Any excuse is always perfect for me to talk about punch grafting. But this time I have a “scientifically important” reason to do it. We have just published an article about the benefit of this technique in painful wounds, and it is the longest series with the greatest variety of aetiologies published so far. Antes de continuar, me gustaría mencionar la gran labor en la recogida y análisis de datos para este estudio que realizó Yasmin de Farias Khayat, en su momento estudiante de último curso de Medicina en Brasil. Nos acordamos mucho de ti…:)
In other enties of the blog we have already talked about the interest of grafting hard-to-heal wounds, despite not having wound beds with ideal conditions, to reduce pain and promote healing, thanks to the growth factors released.
The analgesic effect of punch grafting had already been registered in two previous case series. Fourgeaud et al included 41 patients, with a mean age of 73 years, who mainly presented with venous, arterial and Martorell’s ulcers.
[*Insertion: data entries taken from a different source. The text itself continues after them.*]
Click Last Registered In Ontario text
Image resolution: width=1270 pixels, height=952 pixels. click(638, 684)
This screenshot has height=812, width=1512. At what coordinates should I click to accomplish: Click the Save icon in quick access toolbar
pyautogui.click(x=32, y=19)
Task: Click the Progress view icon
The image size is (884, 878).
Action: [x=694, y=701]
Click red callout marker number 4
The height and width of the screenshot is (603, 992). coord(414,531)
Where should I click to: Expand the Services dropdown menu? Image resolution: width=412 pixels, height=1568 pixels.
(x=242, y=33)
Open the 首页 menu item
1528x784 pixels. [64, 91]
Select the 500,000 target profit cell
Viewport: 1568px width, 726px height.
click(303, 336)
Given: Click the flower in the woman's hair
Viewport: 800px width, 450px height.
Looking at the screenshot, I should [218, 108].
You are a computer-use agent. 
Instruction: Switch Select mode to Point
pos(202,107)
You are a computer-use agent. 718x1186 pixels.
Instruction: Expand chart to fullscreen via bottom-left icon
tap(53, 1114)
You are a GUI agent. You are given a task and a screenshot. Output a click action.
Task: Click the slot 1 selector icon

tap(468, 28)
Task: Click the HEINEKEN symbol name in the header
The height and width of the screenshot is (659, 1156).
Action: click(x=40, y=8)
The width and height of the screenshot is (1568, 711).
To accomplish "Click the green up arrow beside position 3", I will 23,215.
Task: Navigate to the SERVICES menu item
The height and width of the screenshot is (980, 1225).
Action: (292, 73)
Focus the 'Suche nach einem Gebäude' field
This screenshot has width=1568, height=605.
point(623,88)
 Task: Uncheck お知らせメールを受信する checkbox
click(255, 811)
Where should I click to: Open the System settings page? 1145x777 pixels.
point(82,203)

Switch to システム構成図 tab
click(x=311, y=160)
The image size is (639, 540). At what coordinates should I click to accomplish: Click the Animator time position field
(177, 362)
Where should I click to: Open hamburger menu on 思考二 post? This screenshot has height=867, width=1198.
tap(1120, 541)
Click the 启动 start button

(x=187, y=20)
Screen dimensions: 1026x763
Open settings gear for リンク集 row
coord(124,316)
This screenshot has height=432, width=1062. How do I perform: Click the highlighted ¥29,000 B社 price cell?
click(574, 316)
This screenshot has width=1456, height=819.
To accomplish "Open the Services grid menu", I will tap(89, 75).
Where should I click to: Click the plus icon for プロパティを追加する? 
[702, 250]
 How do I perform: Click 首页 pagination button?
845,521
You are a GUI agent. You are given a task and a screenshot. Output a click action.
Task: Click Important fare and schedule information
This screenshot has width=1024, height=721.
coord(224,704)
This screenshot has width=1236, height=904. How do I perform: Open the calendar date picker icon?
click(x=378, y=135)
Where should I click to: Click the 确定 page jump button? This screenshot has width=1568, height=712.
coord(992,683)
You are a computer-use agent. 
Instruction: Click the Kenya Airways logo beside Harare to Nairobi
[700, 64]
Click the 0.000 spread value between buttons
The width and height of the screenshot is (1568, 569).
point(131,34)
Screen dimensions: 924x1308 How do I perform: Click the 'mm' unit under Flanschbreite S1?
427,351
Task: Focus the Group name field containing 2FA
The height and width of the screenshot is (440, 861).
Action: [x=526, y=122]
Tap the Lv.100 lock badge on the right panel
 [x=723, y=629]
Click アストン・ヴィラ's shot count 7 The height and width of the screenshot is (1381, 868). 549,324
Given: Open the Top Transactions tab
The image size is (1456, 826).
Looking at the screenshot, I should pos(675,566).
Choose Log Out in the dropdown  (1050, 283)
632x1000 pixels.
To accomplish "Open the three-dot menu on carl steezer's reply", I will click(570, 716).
Pain was assessed by a numerical scale before, on the day after graft coverage and at discharge. In most patients, basal and breakthrough pain showed significant improvement from the first day after the procedure (75%) and this pain control increased to 90% on the last day in hospital. They also found a reduction in opioid use after the procedure. Nordström et al presented a series of 22 patients with leg and diabetic foot ulcers, all presenting with adequate granulation tissue. The mean score recorded with the visual analogue scale (VAS) for pain was 4.2 before grafting, compared to 0.8 one week later.
Now let’s get on with our series! Although you have the full article at the end of the post, I will make a brief summary:
We conducted a prospective study including 136 patients, with an average age of 60. This is the distribution by ulcer etiolog:
- 51 venous ulcers (38%)
- 29 post-surgical ulcers (21%)
- 15 Martorell ulcers (11%)
- 15 post-traumatic ulcers (11%)
- 4 arterial ulcers (3%)
- 22 ulcers with other causes (16%)
We included patients with and without pain. We measured the pain intensity, with a visual analogue scale (VAS), before punch grafting (t0) and during the the following 3 weeks (t1,t2,t3). The main outcome was pain reduction.
Here are the main results and conclusions of the study:
- Pain reduction was clinically and statistically significant throughout the registered visits in the study.
- The 38 patients (28%) who presented with non-painful ulcers remained pain-free. In 73 patients (54%) complete pain suppression was achieved , while in 29 (21%) we obtained > 70% pain reduction at the third visit.
- Although pain intensity was only registered before the procedure and during the following 3 weekly visits, many patients reported that pain reduction had started shortly after the procedure, even on the same day.
- Unlike the other published series, many of the wounds included in our study did not have a wound bed with optimal conditions for grafting. However, this does not prevent the grafts from having analgesic power, as we found no correlation between the percentage of graft taking and pain reduction.
- Punch grafting may help control pain in any type of wound. Although its most widespread use is in venous and Martorell ulcers, as we see in the study, other wounds such as arterial, post-traumatic, post-surgical and atypical ulcers (post-vasculitis or inactive pyoderma gangrenosum) may also benefit from this simple technique.
- Although venous ulcers are not classically considered painful wounds, in our series half of patients with venous ulcers had an EVA score for pain >5 . At the time of the first follow-up visit, two-thirds of patients with venous ulcers had achieved complete pain suppression.
Acabo con las dos reflexiones con las que finaliza el artículo:
- ¿Cuáles son las barreras que impiden que la técnica del injerto en sello se extienda entre los profesionales sanitarios.
- ¿Cuál es el mecanismo exacto por el que los injertos en sello disminuyen el dolor independientemente del porcentaje de prendimiento?